Problems with Compatiablilty

         

ddaily

10:58 pm on Jan 28, 2010 (gmt 0)

10+ Year Member



I have learning css for a few months. Being a Table guy, I really liked the power I seemed to have with css. But when I try to get it to position the same in Firefox, the boxes are a larger size and push all over the place. Should I create a redirect to a different stylesheet for each browser? Or is it just my lack of experience to be able to code css correctly? Even after I have the page looking perfect in IE. I will pull it up and all the sudden the left or right column is not long enough, or the body box has changed lengths. Maybe it is because of some content I added somewhere. If you use absolute, will this keep the boxes in the exact position? My question, will I be able to code a not too complex page to display good enough in IE and Firefox. If so, where can I find a Css Tutor!?

thanks

ddaily

5:29 am on Jan 29, 2010 (gmt 0)

10+ Year Member



Took a few hours but my limited knowledge did it to me again. It was the padding: 5px in my columns that made firefox block sizing different than IE. IE utilizes this incorrectly. So I had to delete the padding to make Firefox and opera look correct. That cuased all my text in my columns to be smashed up against the borders. So I inserted empty divs with 15px on either side of each block to create padding for the text. Now FF, Opera and IE all look Identical. Wonders never cease!

KenB

2:33 pm on Jan 29, 2010 (gmt 0)

WebmasterWorld Senior Member 10+ Year Member



I have found that any time I define either "padding" or "margin" for an object I should always also define the other. This seems to really reduce the cross browser padding/margin issues.

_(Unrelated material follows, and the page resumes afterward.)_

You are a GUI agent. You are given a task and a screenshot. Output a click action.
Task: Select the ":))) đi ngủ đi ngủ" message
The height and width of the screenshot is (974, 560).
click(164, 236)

I used to be a table guy in the days before CSS, but once all browsers mostly supported CSS (e.g. Netscape 4 ceased to be used) I switch fully to CSS. What I have learned is that CSS is immensely more controllable than tables.

For instance using CSS and DIV tags I have created a page layout that changes depending upon the situation. There are there are three basic sections. Section 1 is the main content, section 2 is the primary navigation menu, and section 3 is my primary ad section.

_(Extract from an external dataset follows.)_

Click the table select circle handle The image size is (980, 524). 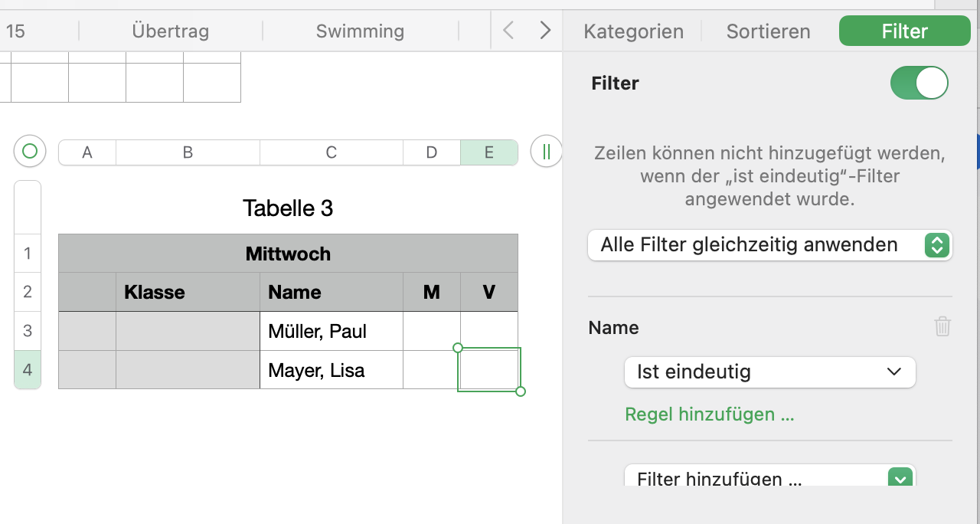click(30, 152)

In my HTML source code these sections are in the 1,2,3 order. When the web page is rendered to the screen in a normal web browser they are displayed in a three column format with section 3 being the first column, section 1 being the second column and section 2 being the third column. This gives the page a traditional three column layout. For example:

Section 3 | Section 1 | Section 2

When a user goes to print a page both sections 2 & 3 are turned off and section 1 is reformatted to fill the printed page.

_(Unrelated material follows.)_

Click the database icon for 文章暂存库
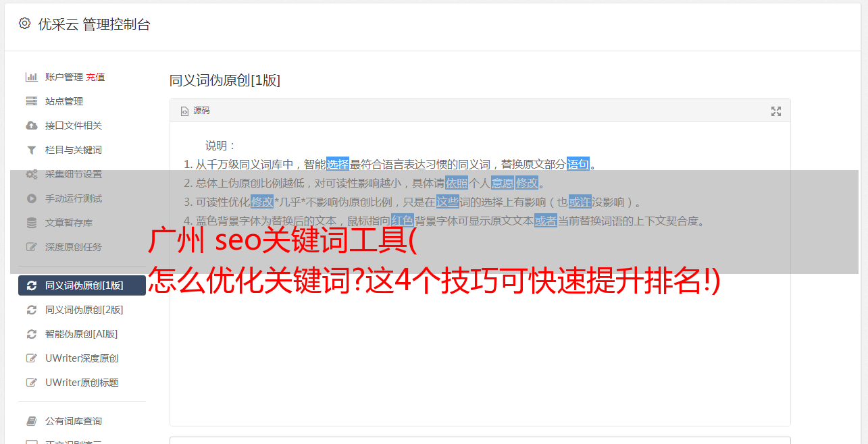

This is accomplished calling different CSS files based on the media type. for example:


<LINK rel="stylesheet" type="text/css" href="/css/main.css" media="all">
<LINK rel="stylesheet" type="text/css" href="/css/screen.css" media="screen">
<LINK rel="stylesheet" type="text/css" href="/css/printer.css" media="print">

What is even more beautiful about using CSS is that when the structure of a site is well thought out, totally reformatting the layout of the page is simply a matter of changing one or two CSS files. No recoding of the the HTML is necessary. The final beauty of CSS is that you can offload all the formatting instructions from the HTML source code to a separate CSS file that can be cached by the browser. What this means is that the HTML becomes much cleaner and more compact and thus as a user surfs around your site your pages load faster because the formatting instructions don't have to be downloaded for every page.

The key to maximizing the potential of CSS is to:
1) make sure you allow CSS to handle ALL of the formatting chores;

2) only use HTML to provide semantic structure;

3) build and test primarily using Firefox, Safari & Opera, once it looks the same in those three browsers tweak for IE (IE is where most issues lay); AND

4)(this is important) make sure all of your code validates to W3C HTML and CSS specifications (I use HTML4.01 Strict and CSS2).

Do those four things and with a little practice you will be able to code web pages that render correctly across all current browsers with very minimal accommodations for Internet Explorer.